Shasta straightened her shoulders and said, “Shasta Fox for the defendant.”
After Quick read the criminal complaint against Scott, Judge Adams perked up.
“Mr. Harding, these are serious charges,” she said. “Do you understand them as they’ve been presented?”
“Yes, Your Honor,” Scott said.
“And how do you plead?”
“Not guilty.”
Shasta switched her holopad to 2D and handed it to him as the judge launched into a lecture about high-profile trials and media coverage. He tuned everything out in order to concentrate on the typed paragraphs on the holopad. His assignment was far from over.

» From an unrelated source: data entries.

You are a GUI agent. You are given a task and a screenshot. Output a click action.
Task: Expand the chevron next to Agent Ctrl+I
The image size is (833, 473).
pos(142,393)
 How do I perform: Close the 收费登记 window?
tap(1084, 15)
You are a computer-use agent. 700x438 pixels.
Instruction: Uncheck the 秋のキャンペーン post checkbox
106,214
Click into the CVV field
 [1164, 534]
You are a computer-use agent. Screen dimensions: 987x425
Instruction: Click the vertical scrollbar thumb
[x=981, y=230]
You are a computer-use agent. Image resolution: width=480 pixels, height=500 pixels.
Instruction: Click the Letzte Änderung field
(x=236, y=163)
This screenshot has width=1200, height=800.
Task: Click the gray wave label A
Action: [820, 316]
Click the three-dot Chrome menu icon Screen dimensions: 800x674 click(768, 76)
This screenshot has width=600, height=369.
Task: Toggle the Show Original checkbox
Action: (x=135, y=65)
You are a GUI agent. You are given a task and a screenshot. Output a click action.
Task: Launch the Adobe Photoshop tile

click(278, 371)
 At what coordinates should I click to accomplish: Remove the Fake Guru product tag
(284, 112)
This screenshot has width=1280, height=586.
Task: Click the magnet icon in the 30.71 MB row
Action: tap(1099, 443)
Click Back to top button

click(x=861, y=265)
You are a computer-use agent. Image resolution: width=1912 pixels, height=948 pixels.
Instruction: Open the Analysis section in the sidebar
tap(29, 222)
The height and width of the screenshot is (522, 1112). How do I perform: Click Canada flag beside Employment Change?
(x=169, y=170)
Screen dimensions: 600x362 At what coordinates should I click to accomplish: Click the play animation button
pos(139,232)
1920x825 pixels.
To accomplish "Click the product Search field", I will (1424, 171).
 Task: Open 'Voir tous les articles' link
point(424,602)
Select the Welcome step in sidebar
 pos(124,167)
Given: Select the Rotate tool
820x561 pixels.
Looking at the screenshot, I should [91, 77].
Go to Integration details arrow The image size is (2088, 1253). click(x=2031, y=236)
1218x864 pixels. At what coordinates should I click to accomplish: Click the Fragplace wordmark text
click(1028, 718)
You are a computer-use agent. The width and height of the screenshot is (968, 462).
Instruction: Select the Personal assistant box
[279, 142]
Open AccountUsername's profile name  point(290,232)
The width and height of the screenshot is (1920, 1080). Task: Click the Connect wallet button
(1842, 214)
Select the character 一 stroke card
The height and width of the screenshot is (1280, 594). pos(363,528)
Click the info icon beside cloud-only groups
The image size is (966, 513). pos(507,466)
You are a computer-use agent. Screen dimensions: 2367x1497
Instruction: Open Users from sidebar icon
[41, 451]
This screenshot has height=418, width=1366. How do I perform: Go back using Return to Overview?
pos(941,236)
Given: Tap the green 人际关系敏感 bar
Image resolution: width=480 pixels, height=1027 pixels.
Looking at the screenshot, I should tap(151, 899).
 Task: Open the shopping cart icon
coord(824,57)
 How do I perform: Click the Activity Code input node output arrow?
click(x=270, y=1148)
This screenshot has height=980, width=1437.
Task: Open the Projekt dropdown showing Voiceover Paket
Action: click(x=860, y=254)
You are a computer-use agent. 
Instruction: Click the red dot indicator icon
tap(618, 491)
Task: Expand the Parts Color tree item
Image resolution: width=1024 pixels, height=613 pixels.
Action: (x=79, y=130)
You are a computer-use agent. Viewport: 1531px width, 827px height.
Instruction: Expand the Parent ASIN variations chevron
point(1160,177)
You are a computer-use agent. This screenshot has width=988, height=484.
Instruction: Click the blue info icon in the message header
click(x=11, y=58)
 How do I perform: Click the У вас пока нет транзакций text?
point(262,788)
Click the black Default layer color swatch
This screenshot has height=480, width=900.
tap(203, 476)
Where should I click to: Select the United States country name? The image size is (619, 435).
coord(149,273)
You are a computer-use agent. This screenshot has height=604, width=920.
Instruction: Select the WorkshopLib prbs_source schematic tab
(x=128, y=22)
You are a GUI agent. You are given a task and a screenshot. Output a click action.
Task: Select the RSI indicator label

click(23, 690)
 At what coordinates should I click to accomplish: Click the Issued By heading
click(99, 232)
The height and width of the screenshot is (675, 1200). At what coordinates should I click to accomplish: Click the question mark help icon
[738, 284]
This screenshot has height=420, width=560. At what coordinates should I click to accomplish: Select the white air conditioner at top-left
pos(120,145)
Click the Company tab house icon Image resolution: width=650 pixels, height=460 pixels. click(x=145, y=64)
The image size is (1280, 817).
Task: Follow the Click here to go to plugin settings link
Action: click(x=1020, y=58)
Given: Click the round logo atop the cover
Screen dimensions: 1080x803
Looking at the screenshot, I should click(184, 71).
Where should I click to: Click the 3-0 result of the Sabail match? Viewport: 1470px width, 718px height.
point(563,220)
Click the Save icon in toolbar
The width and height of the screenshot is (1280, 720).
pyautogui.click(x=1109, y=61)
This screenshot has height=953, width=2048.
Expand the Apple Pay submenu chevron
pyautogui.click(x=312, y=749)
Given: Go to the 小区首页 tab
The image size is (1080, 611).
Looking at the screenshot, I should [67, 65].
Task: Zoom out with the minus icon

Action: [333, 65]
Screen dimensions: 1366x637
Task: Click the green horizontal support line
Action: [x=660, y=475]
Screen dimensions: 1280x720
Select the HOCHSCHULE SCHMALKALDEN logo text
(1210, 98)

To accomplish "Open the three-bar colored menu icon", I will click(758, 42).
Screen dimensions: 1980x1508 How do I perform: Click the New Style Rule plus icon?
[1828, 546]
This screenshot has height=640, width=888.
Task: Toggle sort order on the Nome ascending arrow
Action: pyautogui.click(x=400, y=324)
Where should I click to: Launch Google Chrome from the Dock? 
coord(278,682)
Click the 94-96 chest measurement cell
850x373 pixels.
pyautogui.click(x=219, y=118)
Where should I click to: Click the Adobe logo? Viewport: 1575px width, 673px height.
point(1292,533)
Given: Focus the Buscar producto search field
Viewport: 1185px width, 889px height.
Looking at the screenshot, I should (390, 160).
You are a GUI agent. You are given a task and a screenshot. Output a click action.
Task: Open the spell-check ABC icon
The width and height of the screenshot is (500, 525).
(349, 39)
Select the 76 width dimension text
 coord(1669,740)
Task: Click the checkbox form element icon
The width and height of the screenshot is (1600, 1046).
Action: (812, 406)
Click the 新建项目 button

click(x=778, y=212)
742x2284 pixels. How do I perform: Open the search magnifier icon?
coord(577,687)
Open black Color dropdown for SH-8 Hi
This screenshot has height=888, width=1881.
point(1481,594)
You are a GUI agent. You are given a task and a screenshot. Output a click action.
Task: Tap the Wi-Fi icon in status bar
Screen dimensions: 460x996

There’d been two agents prior to Scott who’d insinuated themselves into the Warehouse community. Both had disappeared. Scott didn’t know much about the first agent; just that his name was Eduardo Quinones and he’d been a Green Beret. The agent immediately preceding Scott had been forty years old, an eminently qualified, decorated former detective from San Francisco with years of undercover experience. He had a wife and two kids. Voice stress analysis of his last communication before his disappearance showed extreme duress, and the XIA analysts determined it was probably a relayed message from Lupus or even Dr. Fournier himself. The agent had called on his burn phone and said simply, “Records can’t be expunged.”